Task objective
Echo the listing below from the line containing "You are a GUI" through the line containing "Click the CUE", both lines included, omitting the pictures.

Given records

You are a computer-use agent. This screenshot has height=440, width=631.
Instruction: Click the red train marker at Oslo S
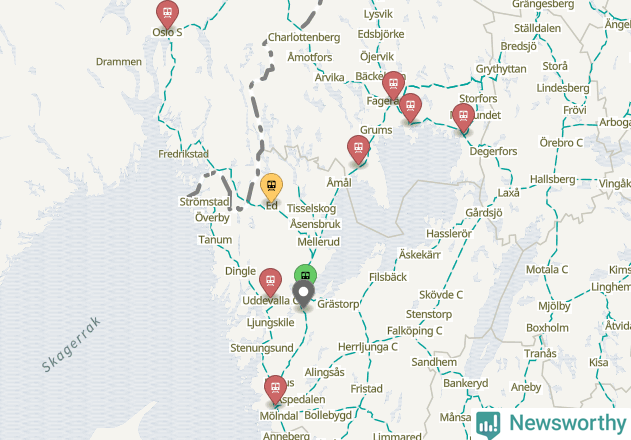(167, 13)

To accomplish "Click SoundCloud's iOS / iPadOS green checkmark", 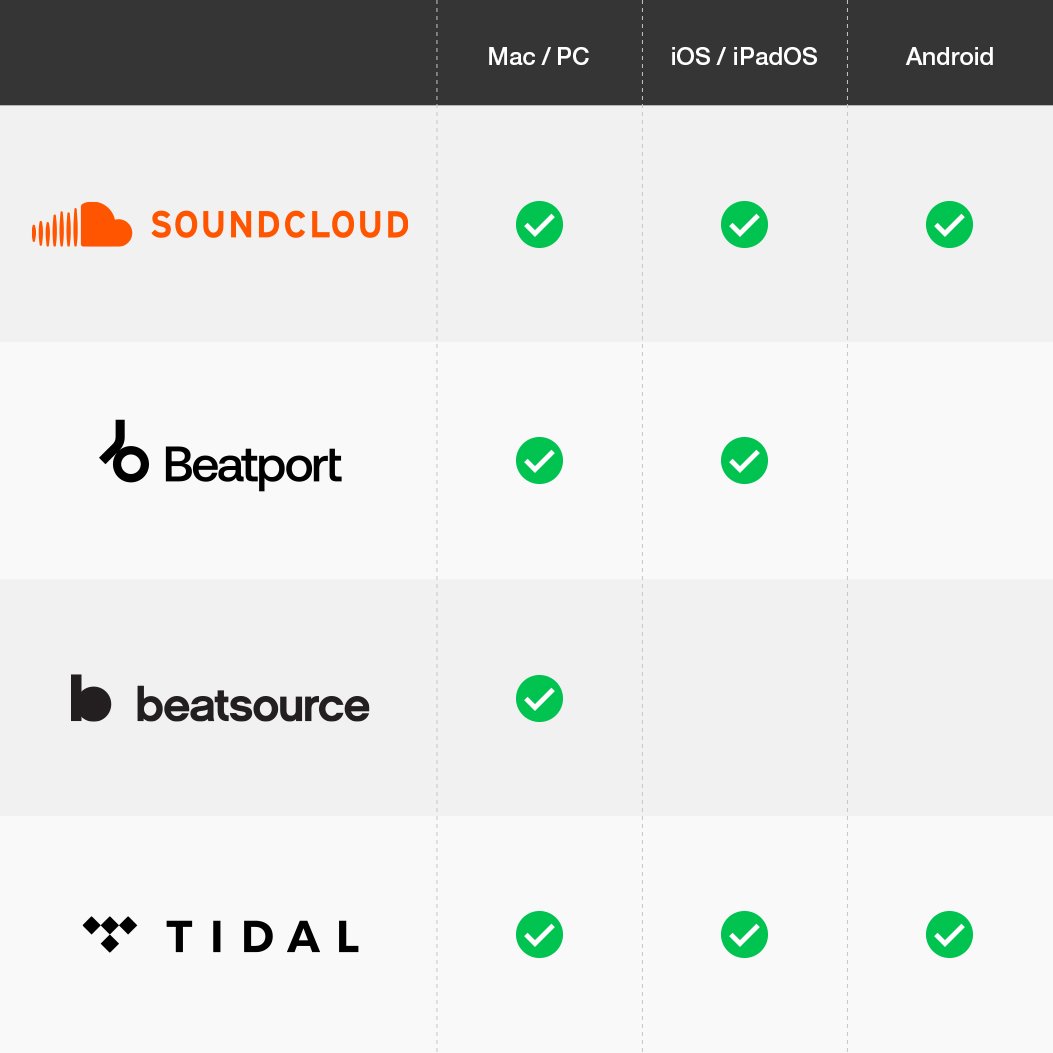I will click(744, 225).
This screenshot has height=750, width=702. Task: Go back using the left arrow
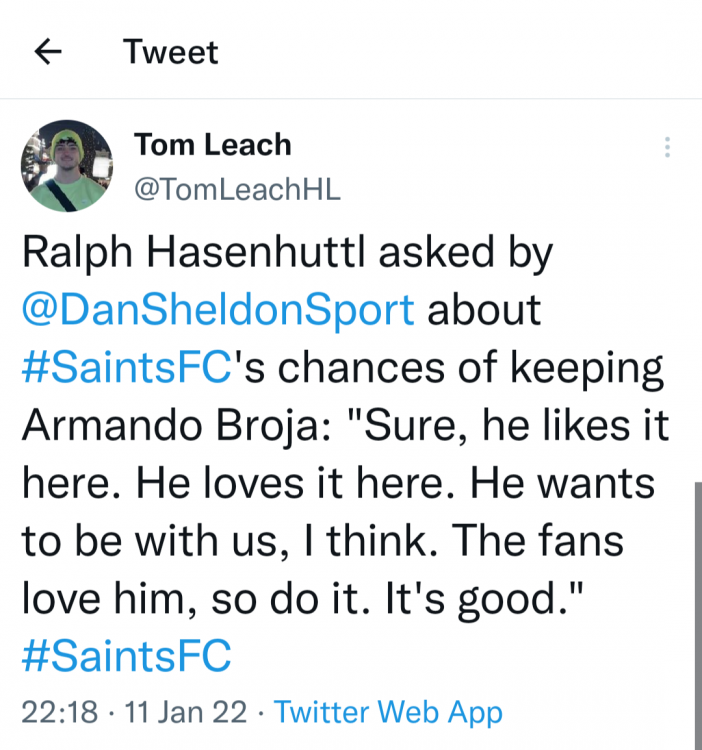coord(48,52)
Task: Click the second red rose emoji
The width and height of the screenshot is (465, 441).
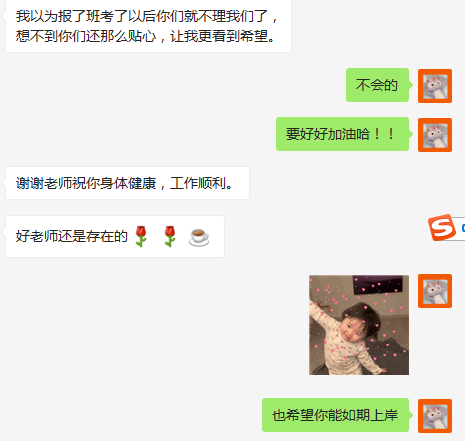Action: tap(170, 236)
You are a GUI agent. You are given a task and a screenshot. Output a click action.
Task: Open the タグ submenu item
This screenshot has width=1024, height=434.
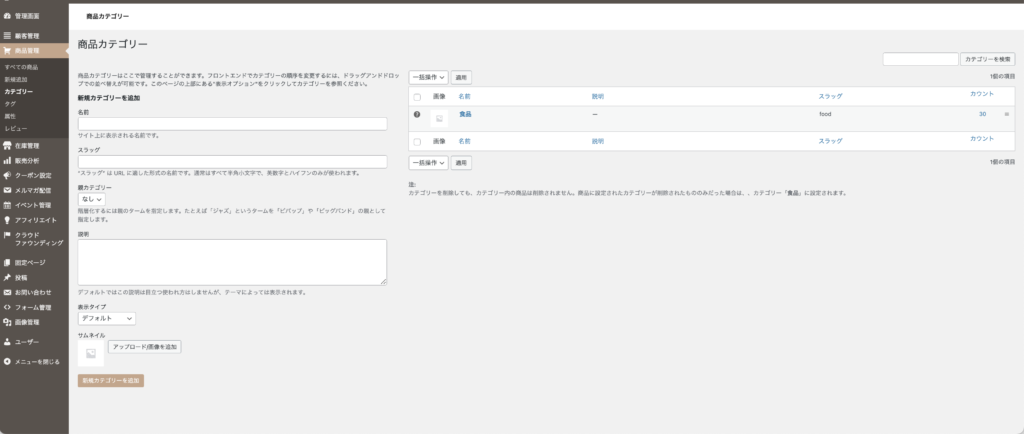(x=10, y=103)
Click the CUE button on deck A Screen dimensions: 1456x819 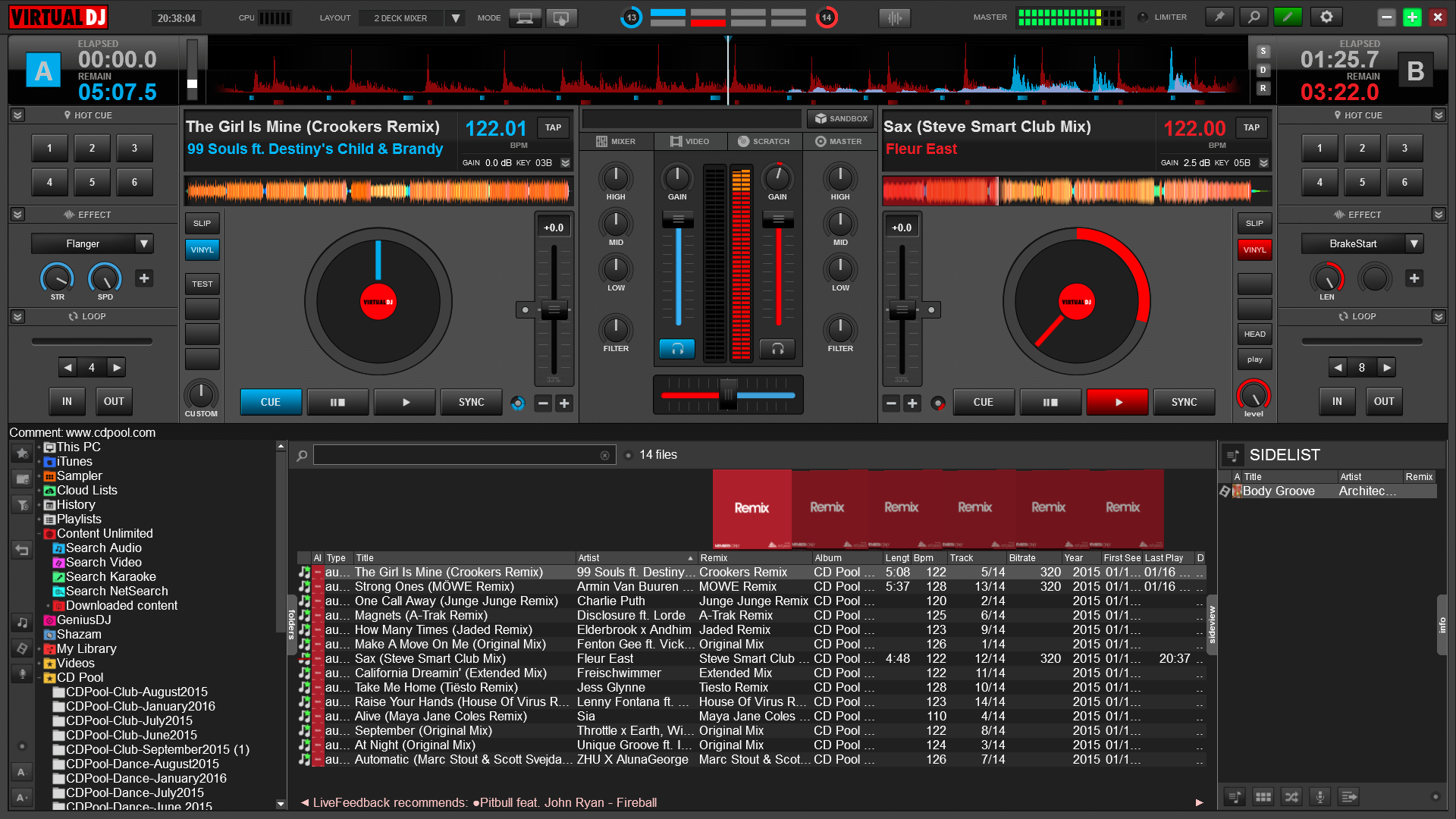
* * *
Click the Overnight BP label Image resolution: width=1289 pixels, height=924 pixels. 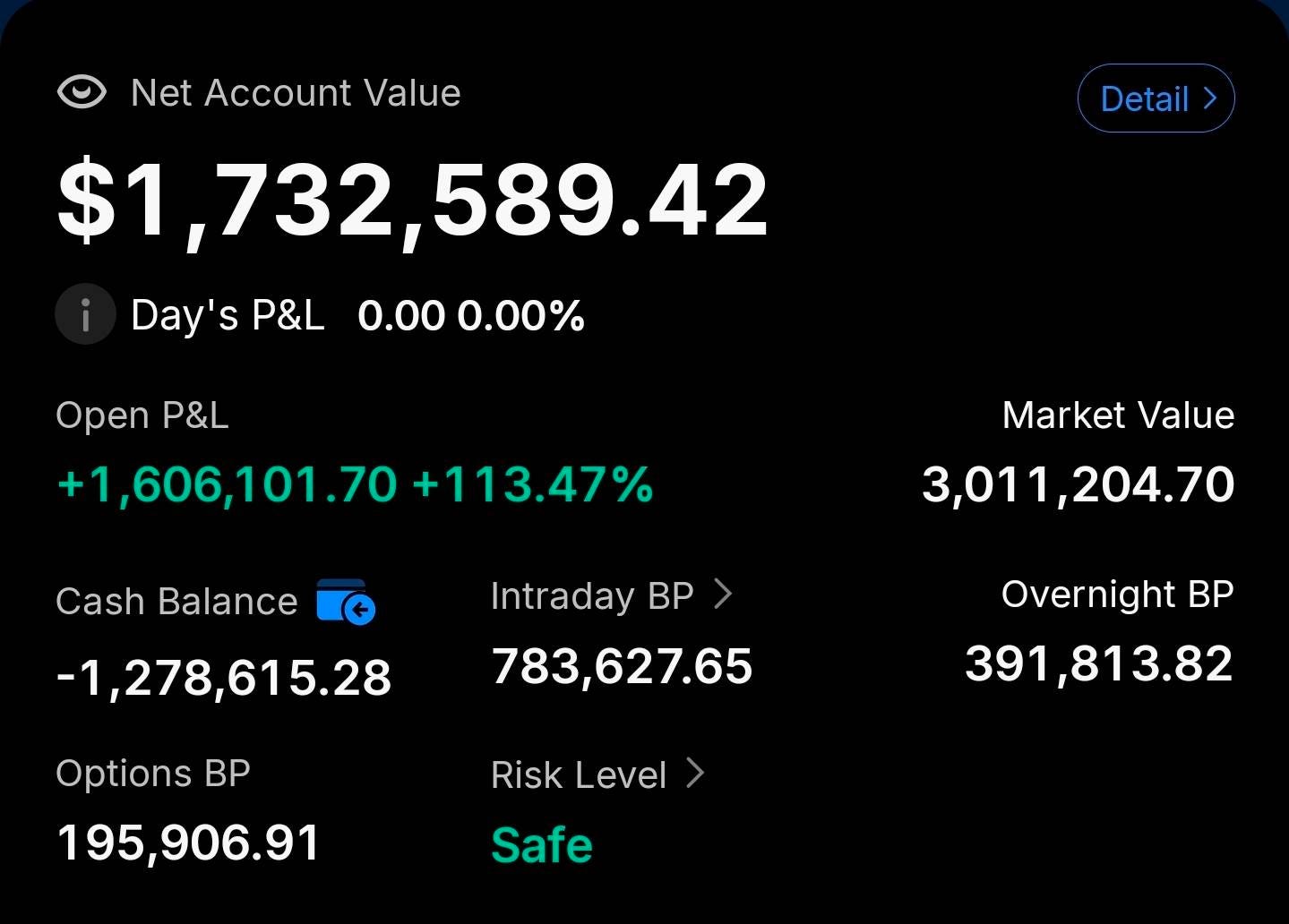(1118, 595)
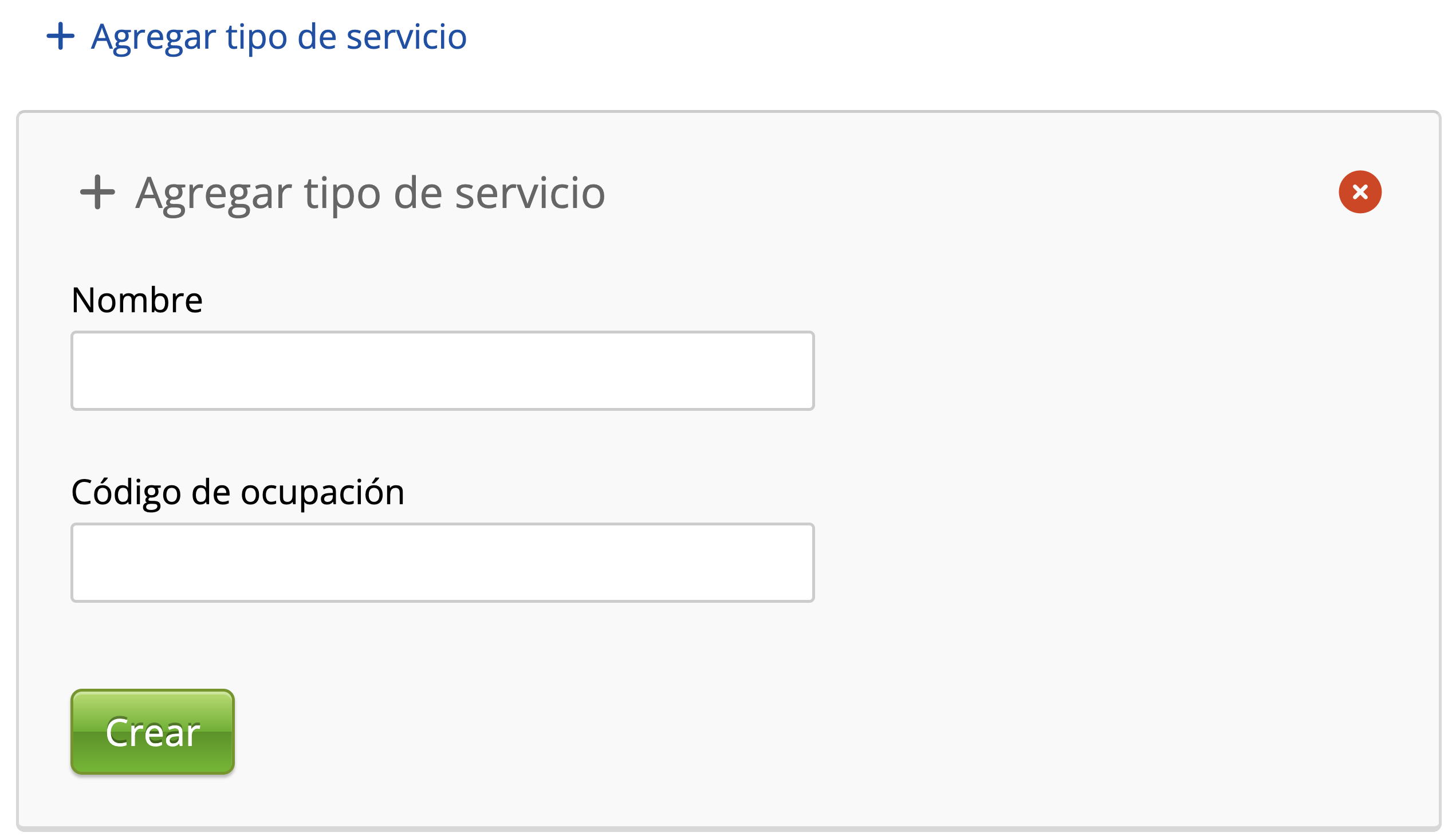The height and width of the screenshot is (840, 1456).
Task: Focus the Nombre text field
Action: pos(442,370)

Answer to this problem
You are a GUI agent. You are given a task and a screenshot. Output a click action.
Task: Open the タグ submenu item
This screenshot has width=1024, height=434.
(x=10, y=103)
Click the CUE button on deck A Screen dimensions: 1456x819 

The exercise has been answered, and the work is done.